The UM Campus Farm serves as the central hub of hands-on activity and is primarily operated by student interns and volunteers from the student group, Friends of the Campus Farm, with the support of Matthaei-Nichols staff and UMSFP. The Campus Farm was established in 2012 as a vehicle through which UMSFP will provide experiential education at the University of Michigan and to address student interest in gaining practical growing experience.
In recent years student interest has expanded beyond the capacity of on-campus gardens like Cultivating Community, Outdoor Adventures, and the garden run by Student Advocates for Nutrition. In addition to practical experience, students are calling for more locally-sourced, sustainable food available on campus. In rising to the expectations of students, the campus farm is a center for experiential and academic education and helps increase access to fresh food.
Campus Farm Mission
The Campus Farm is a collaborative, student-led project of the University of Michigan Sustainable Food Program (UMSFP) and Matthaei Botanical Gardens and Nichols Arboretum (MBGNA). The purpose of the Campus Farm is to serve the greater University of Michigan community through formal and informal educational opportunities related to the production of sustainable food.

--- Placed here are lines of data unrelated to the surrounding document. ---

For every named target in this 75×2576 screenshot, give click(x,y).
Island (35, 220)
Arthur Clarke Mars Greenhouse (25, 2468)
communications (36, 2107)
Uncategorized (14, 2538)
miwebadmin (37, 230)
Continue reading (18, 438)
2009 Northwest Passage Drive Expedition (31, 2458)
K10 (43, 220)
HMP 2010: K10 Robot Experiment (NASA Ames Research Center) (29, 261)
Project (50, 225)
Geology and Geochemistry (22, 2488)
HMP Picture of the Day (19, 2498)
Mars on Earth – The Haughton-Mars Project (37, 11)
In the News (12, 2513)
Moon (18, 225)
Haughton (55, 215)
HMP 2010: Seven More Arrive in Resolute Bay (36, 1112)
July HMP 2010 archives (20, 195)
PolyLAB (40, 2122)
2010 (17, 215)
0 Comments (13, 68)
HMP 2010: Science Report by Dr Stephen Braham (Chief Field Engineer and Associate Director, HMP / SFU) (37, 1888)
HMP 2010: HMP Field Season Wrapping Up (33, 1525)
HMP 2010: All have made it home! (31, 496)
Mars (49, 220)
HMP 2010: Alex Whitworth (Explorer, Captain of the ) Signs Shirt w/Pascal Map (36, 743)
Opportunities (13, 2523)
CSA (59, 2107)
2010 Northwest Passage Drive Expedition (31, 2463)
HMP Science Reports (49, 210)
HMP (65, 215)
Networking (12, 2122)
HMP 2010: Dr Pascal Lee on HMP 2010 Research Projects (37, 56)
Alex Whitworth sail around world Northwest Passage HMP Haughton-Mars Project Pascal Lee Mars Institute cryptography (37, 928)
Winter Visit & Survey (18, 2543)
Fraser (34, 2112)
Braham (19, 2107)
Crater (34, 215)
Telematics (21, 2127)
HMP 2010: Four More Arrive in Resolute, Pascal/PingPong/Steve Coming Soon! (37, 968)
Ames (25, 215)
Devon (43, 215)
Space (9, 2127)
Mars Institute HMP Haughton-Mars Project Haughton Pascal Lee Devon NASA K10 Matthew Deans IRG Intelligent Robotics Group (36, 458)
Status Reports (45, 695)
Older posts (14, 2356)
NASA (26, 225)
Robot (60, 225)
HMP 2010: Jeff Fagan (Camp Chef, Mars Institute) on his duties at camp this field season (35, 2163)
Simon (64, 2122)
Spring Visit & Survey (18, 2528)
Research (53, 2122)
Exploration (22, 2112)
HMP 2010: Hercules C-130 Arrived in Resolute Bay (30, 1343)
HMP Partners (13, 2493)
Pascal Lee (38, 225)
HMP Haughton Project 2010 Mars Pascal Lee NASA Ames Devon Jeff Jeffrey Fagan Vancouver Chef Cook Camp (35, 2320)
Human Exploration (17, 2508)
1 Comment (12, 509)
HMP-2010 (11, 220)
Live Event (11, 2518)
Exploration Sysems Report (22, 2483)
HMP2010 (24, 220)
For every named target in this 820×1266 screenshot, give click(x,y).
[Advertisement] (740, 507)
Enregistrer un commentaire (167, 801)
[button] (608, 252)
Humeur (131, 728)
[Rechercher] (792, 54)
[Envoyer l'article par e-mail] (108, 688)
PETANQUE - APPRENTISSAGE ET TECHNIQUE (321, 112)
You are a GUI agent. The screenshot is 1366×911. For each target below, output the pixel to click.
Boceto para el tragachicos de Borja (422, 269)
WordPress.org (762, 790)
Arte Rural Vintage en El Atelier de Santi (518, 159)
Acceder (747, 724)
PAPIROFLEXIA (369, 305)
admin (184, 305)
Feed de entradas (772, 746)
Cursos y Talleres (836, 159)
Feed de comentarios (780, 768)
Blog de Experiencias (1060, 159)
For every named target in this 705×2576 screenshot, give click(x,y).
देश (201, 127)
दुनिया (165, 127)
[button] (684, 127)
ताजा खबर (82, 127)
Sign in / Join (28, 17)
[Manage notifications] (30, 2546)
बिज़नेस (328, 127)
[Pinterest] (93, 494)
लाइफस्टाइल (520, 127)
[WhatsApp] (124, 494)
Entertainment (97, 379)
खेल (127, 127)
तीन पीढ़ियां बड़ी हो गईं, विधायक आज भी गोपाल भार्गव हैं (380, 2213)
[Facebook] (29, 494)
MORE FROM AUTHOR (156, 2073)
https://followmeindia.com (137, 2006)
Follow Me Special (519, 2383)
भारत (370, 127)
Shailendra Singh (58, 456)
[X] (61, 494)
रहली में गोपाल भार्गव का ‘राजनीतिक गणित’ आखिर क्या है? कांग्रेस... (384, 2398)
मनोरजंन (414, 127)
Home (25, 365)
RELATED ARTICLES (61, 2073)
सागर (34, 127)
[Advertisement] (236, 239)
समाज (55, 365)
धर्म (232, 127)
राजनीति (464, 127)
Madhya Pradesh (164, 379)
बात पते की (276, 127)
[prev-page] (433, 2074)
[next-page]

The Campus Farm is a center for hands-on learning related to sustainability, food systems, and food production. We cultivate food at the same time as we cultivate citizens and leaders who challenge the present and enrich the future, not only in terms of agriculture, but also in terms of broad and interconnected issues of justice, equity and the environment. The Campus Farm is a convergence point where theory and practice are able to come together in a physical space, functioning as a site for class visits, student engagement and leadership, place-making, and research projects in a wide range of fields, including sciences and the arts.
The Campus Farm strives to be a space that fosters a healthy and diverse community. Anyone can learn something new at the Campus Farm, and since food impacts everyone, we strive to encourage a diverse student-centered representation of volunteers, organizations, researchers, community partners, and leaders.
Sustainable food also promotes the development of local food systems that strengthen communities by improving local economies and ecologies and providing fresh, healthful food. At the Campus Farm, that means using practices that benefit current and future generations by encouraging organic practices that lead to healthy soils, clean water systems, and diverse habitats. By integrating principles of permaculture and using techniques such as crop rotation, low tillage, companion planting and composting, we strive towards systems that can function as closed loops.